Once the politicians set a metric of how many kids were going to do the third level tango, the problem for the industrial educational establishment became how the hell does one with any semblance of decorum get an intellectually-challenged but some voter’s golden haired boy like Jimmy into the appropriate statistic. The answer of course was to do the dreaded dropping of standards, which everyone rants on about but I won’t go there because if you ain’t seen it yet, you never will. All that was very saleable to electorates because it plays to the everyone has to be equal principle which as we all know cannot be refuted even when it’s patently in your face wrong.

However, all stable systems when disturbed are like a spinning gyroscope you’ve poked with your finger in that they tend to regain a dynamic equilibrium, but not necessarily the one it was in before you interfered with it. Chaos rules and Heisenberg, as always, has the last laugh.

Millions of kids started going to sixth-form colleges or polytechnics which with a magic star-spangled Disney tap of the educational Fairy Godmother’s sword on their shoulder were told to arise Sir University, which would somehow make the degrees they were handing out to anyone and everyone like sweeties more credible.
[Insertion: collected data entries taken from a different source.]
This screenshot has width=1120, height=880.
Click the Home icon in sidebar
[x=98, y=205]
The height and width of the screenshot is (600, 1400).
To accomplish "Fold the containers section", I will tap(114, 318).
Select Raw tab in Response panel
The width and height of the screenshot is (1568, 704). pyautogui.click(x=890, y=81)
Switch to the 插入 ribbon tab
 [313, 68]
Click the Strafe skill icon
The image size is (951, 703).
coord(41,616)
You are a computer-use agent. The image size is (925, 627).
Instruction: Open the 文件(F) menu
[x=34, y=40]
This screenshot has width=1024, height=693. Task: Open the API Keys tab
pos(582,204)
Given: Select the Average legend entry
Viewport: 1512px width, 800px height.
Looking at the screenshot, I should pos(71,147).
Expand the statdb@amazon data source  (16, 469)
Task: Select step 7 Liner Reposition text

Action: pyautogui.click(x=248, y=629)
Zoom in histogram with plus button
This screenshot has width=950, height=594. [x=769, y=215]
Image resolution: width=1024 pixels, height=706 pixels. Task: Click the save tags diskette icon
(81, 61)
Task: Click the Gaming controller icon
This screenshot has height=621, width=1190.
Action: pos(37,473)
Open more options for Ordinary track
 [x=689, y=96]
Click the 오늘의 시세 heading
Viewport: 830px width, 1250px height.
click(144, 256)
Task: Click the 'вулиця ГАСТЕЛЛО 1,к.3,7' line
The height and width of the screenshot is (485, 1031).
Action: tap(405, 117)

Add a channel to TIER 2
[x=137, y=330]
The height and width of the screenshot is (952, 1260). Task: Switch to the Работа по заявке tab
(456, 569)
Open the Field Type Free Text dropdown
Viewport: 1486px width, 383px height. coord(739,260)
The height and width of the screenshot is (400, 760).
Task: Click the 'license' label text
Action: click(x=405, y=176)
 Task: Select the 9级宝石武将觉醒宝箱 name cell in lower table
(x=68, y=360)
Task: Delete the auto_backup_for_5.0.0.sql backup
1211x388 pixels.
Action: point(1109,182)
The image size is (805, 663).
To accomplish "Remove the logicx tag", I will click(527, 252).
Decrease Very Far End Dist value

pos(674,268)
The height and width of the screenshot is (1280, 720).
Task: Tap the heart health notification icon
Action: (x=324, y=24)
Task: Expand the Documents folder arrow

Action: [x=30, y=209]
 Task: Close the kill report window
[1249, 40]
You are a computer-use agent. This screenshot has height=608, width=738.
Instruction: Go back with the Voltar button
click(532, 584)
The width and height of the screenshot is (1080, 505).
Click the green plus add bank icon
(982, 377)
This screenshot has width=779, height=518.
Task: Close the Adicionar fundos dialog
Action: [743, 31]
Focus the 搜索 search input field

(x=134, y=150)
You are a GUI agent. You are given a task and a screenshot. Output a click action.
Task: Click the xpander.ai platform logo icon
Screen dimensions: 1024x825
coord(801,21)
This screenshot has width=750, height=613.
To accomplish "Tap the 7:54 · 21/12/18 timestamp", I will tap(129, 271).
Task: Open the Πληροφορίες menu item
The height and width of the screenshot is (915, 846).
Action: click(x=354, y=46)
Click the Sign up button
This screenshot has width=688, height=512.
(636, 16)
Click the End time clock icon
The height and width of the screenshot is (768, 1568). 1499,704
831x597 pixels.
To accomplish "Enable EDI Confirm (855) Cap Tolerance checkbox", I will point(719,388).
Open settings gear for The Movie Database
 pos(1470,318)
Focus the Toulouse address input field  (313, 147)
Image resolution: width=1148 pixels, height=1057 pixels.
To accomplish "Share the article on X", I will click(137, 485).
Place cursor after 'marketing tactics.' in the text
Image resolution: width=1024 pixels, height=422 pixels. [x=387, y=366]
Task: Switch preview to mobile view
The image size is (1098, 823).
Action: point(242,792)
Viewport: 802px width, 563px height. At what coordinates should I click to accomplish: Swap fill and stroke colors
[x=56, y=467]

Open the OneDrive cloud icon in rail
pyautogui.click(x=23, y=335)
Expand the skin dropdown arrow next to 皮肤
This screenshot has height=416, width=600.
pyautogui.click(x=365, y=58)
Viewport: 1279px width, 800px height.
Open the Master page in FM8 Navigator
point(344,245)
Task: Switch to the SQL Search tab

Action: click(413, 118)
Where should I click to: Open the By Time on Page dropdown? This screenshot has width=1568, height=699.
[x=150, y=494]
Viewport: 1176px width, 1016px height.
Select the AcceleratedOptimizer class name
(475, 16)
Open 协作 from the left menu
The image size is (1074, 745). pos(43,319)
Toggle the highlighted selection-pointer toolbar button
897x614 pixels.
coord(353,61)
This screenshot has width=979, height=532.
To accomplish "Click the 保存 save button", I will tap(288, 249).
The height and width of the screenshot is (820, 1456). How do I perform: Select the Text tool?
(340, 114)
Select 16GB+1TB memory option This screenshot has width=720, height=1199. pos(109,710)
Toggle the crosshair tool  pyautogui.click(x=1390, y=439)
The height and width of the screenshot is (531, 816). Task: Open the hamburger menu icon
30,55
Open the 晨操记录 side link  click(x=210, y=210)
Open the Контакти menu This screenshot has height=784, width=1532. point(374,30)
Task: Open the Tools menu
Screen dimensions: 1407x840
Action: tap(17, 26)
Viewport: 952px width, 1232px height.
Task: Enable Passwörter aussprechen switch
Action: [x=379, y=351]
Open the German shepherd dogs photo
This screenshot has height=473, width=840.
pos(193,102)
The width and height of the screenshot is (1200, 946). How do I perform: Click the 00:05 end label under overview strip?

Everybody naturally piled their kids in because we all want them to have that cachet, but as always the question came down to who’s going to pay for this largesse?

Given the resultant explosion in the number of students, it certainly wasn’t going to be the politicians because that would involve the unpopular move of raising taxes, so the best thing to do was to get the kids to pay for it themselves by automatically brokering a loan for them with some old pal usurers from the temple.

Everyone was happy with the accommodation, except the kids who actually weren’t aware what the fuck was going on, which was that they were being introduced to the first easy step into being debt slaves.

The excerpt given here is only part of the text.